• [Task instructions] Copy each line from the data that has the word "size" in it.

• [Task data]
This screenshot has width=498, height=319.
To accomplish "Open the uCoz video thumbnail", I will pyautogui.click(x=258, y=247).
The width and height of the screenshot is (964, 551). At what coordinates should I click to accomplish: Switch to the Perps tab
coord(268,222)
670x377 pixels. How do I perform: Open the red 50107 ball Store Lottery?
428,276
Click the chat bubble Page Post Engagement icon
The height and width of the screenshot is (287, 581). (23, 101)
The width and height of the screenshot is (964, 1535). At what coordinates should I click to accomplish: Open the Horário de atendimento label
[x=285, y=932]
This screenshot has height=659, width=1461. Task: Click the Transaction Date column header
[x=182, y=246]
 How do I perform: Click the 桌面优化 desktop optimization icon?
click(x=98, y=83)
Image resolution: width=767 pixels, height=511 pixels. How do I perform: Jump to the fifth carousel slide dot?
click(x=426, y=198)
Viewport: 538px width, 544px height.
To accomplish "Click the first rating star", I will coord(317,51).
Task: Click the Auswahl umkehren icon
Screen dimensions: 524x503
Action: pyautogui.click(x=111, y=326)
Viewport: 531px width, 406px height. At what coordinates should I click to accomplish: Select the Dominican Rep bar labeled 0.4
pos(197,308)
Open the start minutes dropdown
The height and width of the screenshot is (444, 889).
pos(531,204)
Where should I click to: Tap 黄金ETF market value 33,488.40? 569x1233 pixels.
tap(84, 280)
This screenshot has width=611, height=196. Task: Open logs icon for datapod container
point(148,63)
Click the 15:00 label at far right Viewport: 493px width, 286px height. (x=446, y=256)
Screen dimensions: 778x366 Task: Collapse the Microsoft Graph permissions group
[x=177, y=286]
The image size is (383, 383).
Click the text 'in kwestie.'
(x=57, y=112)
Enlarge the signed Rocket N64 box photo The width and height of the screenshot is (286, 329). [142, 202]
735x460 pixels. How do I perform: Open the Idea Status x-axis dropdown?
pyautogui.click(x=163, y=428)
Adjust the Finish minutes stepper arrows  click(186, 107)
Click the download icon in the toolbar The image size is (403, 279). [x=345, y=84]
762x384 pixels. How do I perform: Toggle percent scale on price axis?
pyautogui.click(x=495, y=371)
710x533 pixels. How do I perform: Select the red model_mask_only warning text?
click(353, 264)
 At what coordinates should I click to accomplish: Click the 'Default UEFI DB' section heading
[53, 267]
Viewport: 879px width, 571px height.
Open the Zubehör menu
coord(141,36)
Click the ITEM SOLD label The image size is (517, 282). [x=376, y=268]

• [Answer to this exercise]
The image size is (383, 383).
Click the download icon in the toolbar The image size is (403, 279). [x=345, y=84]
Click the ITEM SOLD label The image size is (517, 282). [x=376, y=268]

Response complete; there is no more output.